Over 25, 000 residents have become homeless after fire gutted almost 20 houses (predominantly zinc shacks) Saturday night July 28, in the Township of West Point in Monrovia. As a result, several children are feared dead as rescue effort for survivors continued from Saturday to early Sunday when this paper visited the scene.

Parents were seen weeping as they searched the debris for the remains of their children in the aftermath of the incident.

“Since last night (Saturday), I have not seen anyone of my children. I do not know where they are as they were asleep when the fire started,” Dorothy, a weeping mother of four (4), told this paper.

The fire started late Saturday and continued to early Sunday. Efforts by fire-fighters from the Liberia Petroleum and Refining Company (LPRC), UNMIL and the Liberia National Fire Service (LNFS) prevented the fire from spreading to other communities.

However, some of the victims have accused an occupant of one of the burned houses for being responsible for the fire outbreak. The accused, only indentified as Decontee, is said to have left a “fire chunk” in her charcoal bag and took it back in her room, and went loitering.

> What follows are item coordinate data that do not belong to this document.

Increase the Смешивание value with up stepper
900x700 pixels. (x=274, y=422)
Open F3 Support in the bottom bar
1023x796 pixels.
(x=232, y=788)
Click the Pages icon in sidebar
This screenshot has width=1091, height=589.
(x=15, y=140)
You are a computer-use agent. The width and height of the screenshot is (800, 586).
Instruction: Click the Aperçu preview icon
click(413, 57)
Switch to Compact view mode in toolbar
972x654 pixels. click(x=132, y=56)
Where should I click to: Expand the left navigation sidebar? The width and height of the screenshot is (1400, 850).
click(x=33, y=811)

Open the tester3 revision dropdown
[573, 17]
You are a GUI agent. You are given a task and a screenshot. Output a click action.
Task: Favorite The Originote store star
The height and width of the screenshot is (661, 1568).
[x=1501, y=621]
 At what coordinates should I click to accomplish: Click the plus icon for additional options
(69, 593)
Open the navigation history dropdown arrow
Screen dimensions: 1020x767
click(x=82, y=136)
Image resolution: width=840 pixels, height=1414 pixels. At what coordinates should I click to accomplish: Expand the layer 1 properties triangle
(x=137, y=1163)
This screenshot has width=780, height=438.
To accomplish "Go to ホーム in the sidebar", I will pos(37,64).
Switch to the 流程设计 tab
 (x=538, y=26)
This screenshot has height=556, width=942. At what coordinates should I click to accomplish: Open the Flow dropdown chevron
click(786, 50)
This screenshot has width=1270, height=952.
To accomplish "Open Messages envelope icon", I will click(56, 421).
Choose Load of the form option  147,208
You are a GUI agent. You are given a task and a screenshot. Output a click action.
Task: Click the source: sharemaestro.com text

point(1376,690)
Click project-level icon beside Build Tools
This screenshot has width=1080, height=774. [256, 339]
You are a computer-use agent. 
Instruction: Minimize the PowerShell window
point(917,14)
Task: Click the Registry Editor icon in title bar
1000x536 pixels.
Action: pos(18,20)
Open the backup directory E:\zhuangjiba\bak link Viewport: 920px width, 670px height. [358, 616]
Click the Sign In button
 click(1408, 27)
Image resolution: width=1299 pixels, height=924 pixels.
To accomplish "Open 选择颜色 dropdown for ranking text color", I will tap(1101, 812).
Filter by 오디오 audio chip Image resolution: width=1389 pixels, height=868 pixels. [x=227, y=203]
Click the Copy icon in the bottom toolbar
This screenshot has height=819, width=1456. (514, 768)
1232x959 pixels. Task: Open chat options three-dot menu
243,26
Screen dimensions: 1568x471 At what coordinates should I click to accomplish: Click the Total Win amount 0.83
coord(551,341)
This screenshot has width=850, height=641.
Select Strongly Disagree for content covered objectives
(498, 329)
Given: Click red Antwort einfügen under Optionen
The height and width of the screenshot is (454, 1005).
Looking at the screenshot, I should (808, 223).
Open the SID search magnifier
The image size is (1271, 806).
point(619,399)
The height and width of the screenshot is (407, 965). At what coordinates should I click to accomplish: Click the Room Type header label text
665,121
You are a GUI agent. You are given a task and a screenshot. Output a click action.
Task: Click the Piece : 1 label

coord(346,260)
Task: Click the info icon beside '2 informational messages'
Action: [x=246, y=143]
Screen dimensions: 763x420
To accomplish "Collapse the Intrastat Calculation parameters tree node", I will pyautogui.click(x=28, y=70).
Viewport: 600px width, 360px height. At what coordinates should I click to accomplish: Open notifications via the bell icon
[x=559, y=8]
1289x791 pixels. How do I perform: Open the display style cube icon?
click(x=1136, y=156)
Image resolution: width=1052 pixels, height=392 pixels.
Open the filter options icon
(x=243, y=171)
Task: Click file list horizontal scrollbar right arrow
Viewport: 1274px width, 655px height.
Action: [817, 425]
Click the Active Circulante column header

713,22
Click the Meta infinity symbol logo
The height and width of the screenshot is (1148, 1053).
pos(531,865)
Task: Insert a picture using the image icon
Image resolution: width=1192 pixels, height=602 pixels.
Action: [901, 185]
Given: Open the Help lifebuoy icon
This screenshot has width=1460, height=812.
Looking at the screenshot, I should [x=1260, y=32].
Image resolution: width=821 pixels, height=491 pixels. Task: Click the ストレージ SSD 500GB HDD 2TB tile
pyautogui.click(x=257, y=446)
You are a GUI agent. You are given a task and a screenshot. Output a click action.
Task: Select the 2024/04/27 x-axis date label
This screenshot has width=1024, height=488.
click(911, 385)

“The fire chunk was in the charcoal bag she took back into room. So, when the bag got lit-up, it caught the wall (zinc) of the room,” another victim added.

It was the flames from Decontee’s room or house that spread to the rest of the houses in the area thus, causing a huge damage to lives and properties.

This has been the second tragedy to hit the township (West Point). Fortnights ago, over 20,000 people were made homeless when over 15 houses gutted fire in the same area.

West Point Township is one of the densely populated slum communities in the Capitol where houses are congested, leaving no pathways. With this, whenever there is any incident of such in the township, fire-fighters often find it difficult, if not impossible, to contain the situation.

Meanwhile, the fire victims are appealing to the Liberia National Red Cross Society, local and international non-governmental organizations and people of goodwill for assistance.